_Records from a pointing dataset_
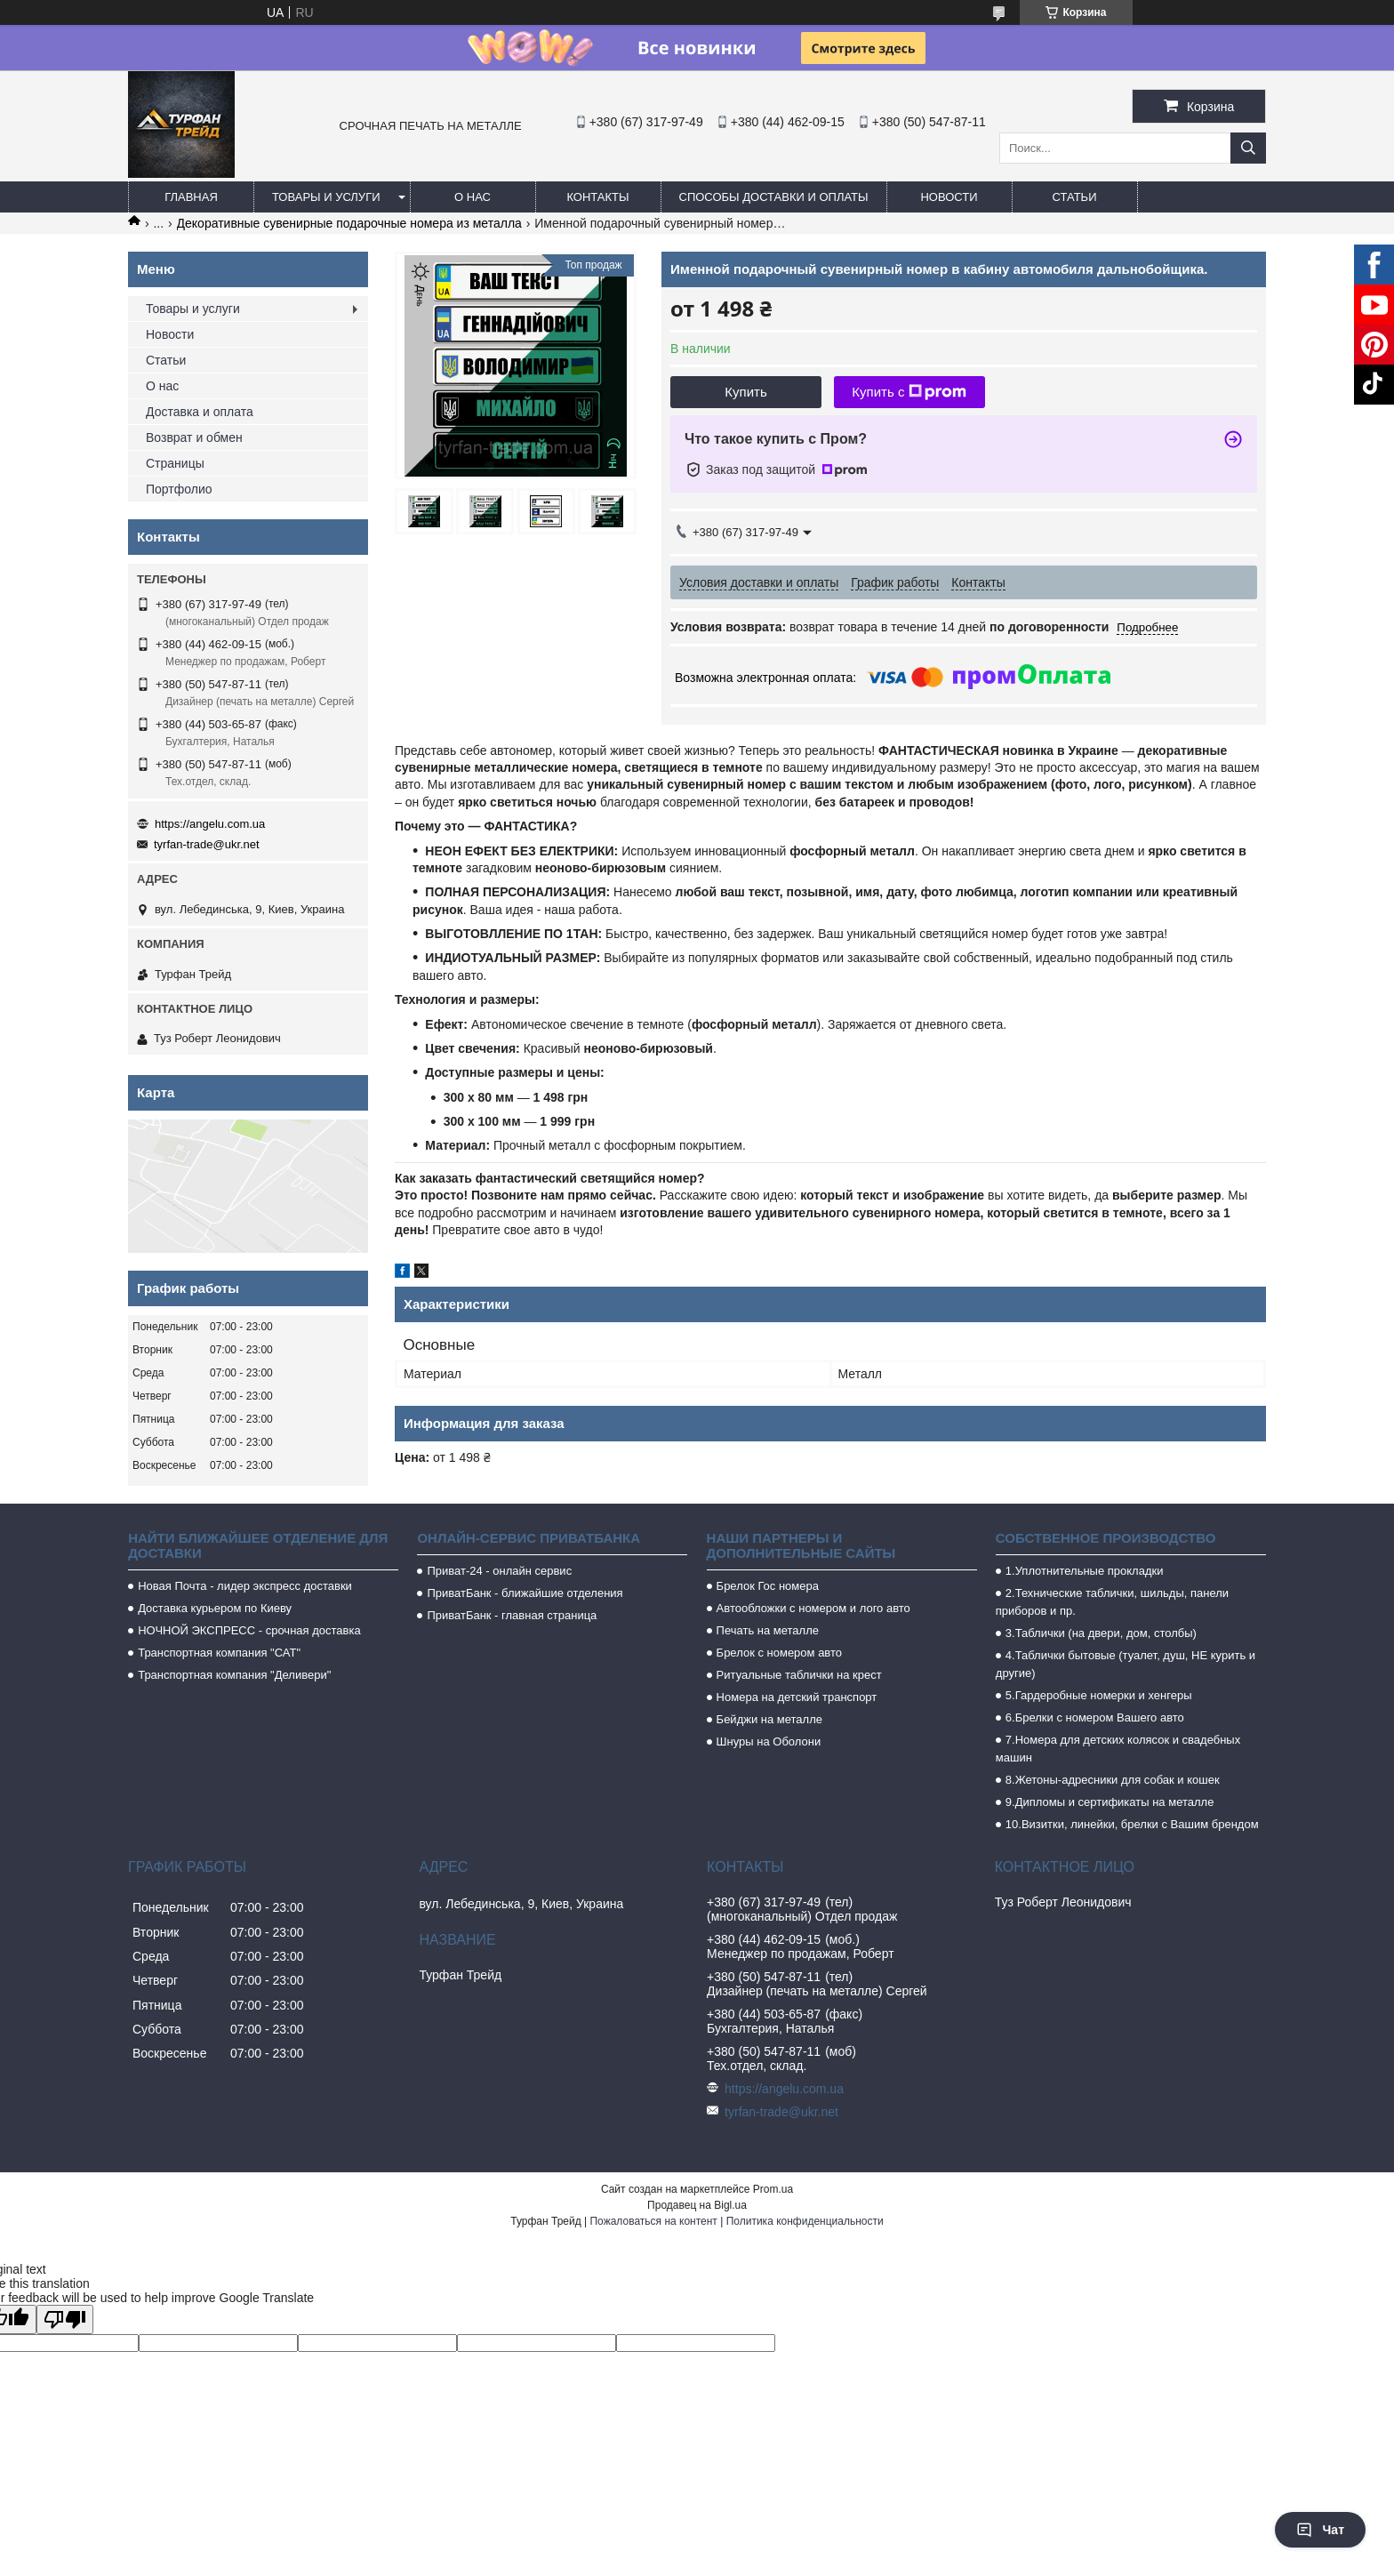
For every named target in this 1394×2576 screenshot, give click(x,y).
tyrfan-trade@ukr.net (207, 844)
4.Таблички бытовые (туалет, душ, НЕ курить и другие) (1125, 1664)
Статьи (1075, 197)
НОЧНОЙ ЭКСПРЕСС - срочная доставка (249, 1630)
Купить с (909, 392)
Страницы (175, 463)
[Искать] (1248, 148)
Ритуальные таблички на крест (799, 1674)
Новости (948, 197)
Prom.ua (773, 2189)
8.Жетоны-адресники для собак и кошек (1112, 1779)
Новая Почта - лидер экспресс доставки (245, 1586)
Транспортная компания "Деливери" (234, 1674)
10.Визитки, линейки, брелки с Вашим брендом (1132, 1824)
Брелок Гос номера (768, 1586)
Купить (745, 391)
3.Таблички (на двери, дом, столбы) (1101, 1633)
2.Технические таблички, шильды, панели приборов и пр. (1112, 1601)
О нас (472, 197)
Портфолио (179, 489)
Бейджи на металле (769, 1719)
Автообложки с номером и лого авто (813, 1608)
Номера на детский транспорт (797, 1697)
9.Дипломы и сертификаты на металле (1109, 1802)
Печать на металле (768, 1630)
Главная (191, 197)
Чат (1320, 2530)
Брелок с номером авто (779, 1652)
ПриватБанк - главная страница (512, 1615)
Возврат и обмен (194, 437)
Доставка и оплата (199, 412)
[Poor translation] (64, 2319)
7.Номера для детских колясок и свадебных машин (1118, 1748)
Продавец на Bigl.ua (697, 2205)
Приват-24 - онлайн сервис (499, 1570)
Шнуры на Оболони (769, 1741)
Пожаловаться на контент (653, 2221)
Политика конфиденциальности (805, 2221)
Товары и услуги (326, 197)
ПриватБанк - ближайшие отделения (524, 1593)
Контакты (597, 197)
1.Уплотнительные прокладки (1084, 1570)
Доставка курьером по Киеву (215, 1608)
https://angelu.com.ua (210, 824)
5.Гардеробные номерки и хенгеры (1098, 1695)
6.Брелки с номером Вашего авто (1094, 1717)
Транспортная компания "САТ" (219, 1652)
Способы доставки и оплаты (774, 197)
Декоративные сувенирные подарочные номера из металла (349, 223)
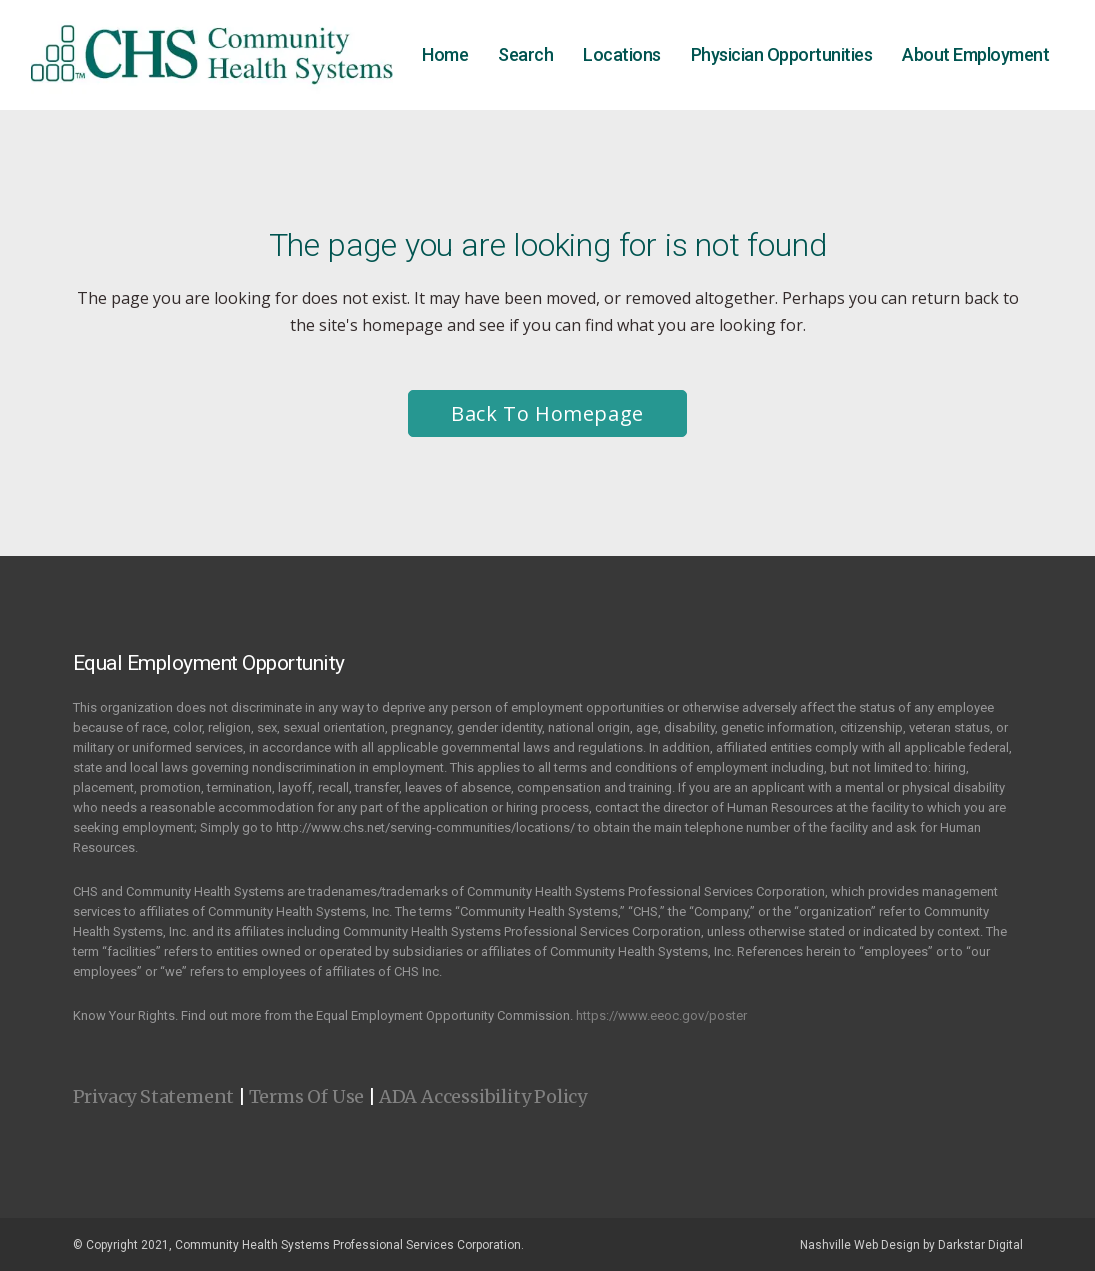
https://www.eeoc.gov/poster (661, 1015)
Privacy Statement (154, 1096)
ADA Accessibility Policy (483, 1096)
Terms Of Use (307, 1096)
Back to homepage (547, 413)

_Task to complete_
Pick out and copy every line of the data above that contains the string "ПриватБанк", matching case exactly.

_Result of the task_
ПриватБанк - главная страница (512, 1615)
ПриватБанк - ближайшие отделения (524, 1593)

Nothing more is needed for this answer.